Using storytelling, media and toys, educators can teach young children nigh racial justice – and injustice – by focusing on themes they're already learning as function of their social-emotional evolution: fairness, empathy and respect. They can talk about police, for example, as people who are meant to practice those values and continue their communities safety.

Afterward Floyd's murder last year, many parents approached Little Dominicus People seeking guidance on how to discuss the effect and related protests with their children. Fela Barclift advised them to wait for their kids to ask questions. Those questions can assistance educators and parents better guess how, if at all, children are processing traumatic news events.

George Floyd. Ahmaud Arbery. Breonna Taylor:What exercise we tell our children?

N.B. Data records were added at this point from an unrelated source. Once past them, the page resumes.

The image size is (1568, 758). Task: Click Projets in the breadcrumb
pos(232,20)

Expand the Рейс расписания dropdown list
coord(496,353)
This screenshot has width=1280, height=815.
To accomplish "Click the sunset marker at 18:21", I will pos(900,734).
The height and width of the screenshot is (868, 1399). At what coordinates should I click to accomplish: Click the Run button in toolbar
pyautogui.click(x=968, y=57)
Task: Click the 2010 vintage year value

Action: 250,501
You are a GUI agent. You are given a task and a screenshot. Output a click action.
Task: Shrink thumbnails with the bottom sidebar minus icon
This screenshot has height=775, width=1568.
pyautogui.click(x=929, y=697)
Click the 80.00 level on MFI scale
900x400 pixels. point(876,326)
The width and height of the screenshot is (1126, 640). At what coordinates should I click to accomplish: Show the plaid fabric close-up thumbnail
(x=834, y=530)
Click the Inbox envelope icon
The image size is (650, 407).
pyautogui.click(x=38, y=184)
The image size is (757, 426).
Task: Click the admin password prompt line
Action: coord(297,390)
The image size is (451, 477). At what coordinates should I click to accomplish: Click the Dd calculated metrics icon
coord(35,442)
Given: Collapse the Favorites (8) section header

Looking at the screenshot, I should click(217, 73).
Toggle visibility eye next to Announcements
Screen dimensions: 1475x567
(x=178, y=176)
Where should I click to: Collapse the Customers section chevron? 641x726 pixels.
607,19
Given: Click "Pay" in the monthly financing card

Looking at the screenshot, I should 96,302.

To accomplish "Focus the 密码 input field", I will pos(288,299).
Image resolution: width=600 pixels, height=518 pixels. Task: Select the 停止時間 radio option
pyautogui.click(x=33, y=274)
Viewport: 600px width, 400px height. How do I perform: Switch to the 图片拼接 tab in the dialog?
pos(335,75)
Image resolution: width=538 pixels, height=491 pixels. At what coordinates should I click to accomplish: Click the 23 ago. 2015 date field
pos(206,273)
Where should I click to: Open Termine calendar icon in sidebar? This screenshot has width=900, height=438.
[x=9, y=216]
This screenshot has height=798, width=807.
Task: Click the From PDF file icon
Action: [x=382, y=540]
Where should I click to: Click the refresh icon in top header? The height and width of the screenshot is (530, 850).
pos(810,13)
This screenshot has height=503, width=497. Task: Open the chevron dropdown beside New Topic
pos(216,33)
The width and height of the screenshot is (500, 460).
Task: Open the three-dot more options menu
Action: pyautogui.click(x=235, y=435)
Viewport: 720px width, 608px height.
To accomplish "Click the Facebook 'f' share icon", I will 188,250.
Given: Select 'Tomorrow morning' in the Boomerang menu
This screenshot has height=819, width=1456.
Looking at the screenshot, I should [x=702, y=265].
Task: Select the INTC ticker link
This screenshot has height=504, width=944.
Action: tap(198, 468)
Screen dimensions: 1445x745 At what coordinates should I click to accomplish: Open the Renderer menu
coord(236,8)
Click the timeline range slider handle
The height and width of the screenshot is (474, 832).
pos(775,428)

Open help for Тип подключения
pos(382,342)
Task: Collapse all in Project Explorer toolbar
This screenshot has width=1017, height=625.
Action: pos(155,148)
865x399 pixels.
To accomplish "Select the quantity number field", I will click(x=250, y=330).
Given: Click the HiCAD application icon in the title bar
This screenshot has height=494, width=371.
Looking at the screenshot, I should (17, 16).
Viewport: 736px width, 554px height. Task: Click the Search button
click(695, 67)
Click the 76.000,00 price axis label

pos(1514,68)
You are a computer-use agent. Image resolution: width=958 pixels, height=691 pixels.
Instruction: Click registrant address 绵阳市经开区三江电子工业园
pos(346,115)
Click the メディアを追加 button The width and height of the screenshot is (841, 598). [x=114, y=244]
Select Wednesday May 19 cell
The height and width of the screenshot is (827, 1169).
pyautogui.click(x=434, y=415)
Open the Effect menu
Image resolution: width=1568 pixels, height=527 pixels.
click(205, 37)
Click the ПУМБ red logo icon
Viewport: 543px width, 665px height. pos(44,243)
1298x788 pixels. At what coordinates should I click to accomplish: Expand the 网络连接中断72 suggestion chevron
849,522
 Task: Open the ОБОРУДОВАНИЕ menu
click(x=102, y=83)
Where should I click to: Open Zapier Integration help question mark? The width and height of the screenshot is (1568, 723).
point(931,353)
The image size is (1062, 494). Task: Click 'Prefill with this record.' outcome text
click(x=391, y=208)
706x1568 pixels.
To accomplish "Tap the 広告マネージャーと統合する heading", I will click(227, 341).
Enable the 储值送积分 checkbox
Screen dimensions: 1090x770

More advice:How parents tin talk to their children about racism

In some cases, what'due south happening – or what happened – in the world is simply as well heavy to talk about with young children. A few years ago, on Martin Luther King Jr.'south altogether, some of Little Dominicus People'due south students watched a video almost Rex's life; the movie showed Male monarch being shot. One of the students couldn't sleep after seeing the clip, crying endlessly afterwards viewing Male monarch's murder. The incident was a lesson in how to best expose young children to the realities of racism – now, Footling Dominicus People talks most Rex's life and decease, merely doesn't testify children that scene.

Children watch a presentation at the Little Sun People preschool.

"I really don't favor giving our children the harshest stop of things," Fela Barclift said. "They're going to have so much opportunity to discover this harshness – the hard, bad, difficult challenging stuff. It's going to be in that location – information technology'due south waiting for us – because it'south always there."

The goal isn't for children to internalize the injustices suffered by their predecessors, to feel similar information technology's them confronting the rest of society. Quite the opposite. Every bit one Little Sunday People parent, Kara Benton Smith, put it, "We want them to acquire not just the struggle but the triumphs, too."

1 of Benton Smith's children, a Little Sunday People alumna who's at present 12, has been "talking about slavery for a long time." And the way she was introduced to the topic was through dramatic play – specifically, a story about Harriet Tubman. At 2 years old, Benton Smith'southward daughter learned many enslaved people, similar Tubman, were as well heroes.

"The reason we're doing this is to give a sense of empowerment, a sense of possibility," Fela Barclift said. "We want them to be able to contribute on a huge level … by beingness able to see themselves as the incredible treasures they are, to run into that the possibilities are unlimited."

Contact Alia Wong at (202) 507-2256 or awong@usatoday.com. Follow her on Twitter at @aliaemily.

Early babyhood education coverage at USA TODAY is fabricated possible in part past a grant from Save the Children. Save the Children does not provide editorial input.